HRC recently talked with Bob the Drag Queen, one of the stars of "We’re Here," about the longstanding impact of the show and efforts to ban drag. “It’s not about drag performers [. . . ] it’s about casting a net with these laws that will harm trans people.” And it’s true: These bills are not just trying to silence drag queens, but erase the very existence of trans people.

In the face of adversity, the show continues to bring a bright light (and oftentimes tears) in its episodes. We get to hear the lived experiences of so many LGBTQ+ people and allies in cities across the country simply trying to make a difference. As Bob shared in our interview, the show is called "We’re Here" for a reason; it’s made for us.

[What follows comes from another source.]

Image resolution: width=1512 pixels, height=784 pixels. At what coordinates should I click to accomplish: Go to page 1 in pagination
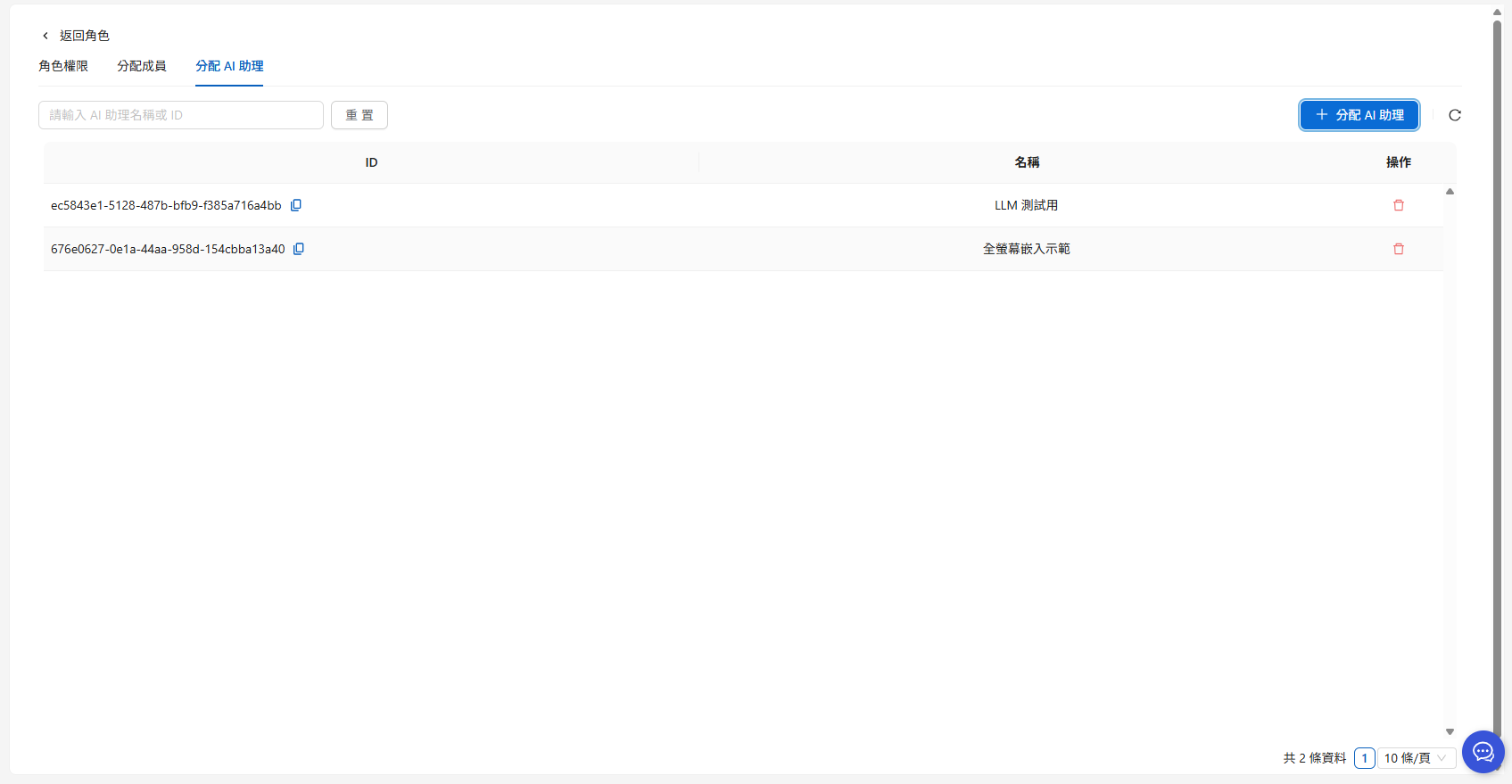pyautogui.click(x=1364, y=758)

Arguably one of the most powerful stories we see in season three is in the two-part finale based in Florida, a state that has become an epicenter of anti-LGBTQ+ legislation with the passage of its “Don’t Say Gay or Trans” bill. We hear the stories of Dempsey, a 9-year-old trans girl, and Mandy, a trans woman who came out at the age of 70. Their stories reflect the full spectrum of coming out and how living authentically is always possible. Within their time in Florida, Eureka, the final member of the showrunner trio, is so inspired by Dempsey and Mandy that she herself comes out as trans after years of struggling with her identity. In real time, we see the impact that sharing these stories can have on healing and helping us.

The wave of LGBTQ+-centered content on television in recent years is phenomenal for sharing our stories and giving people the representation they deserve, but this is only the start. More stories need to be shared. More characters need to be created that give us a way to see ourselves. And most importantly, more voices need to be heard so that our rights and our lives are respected.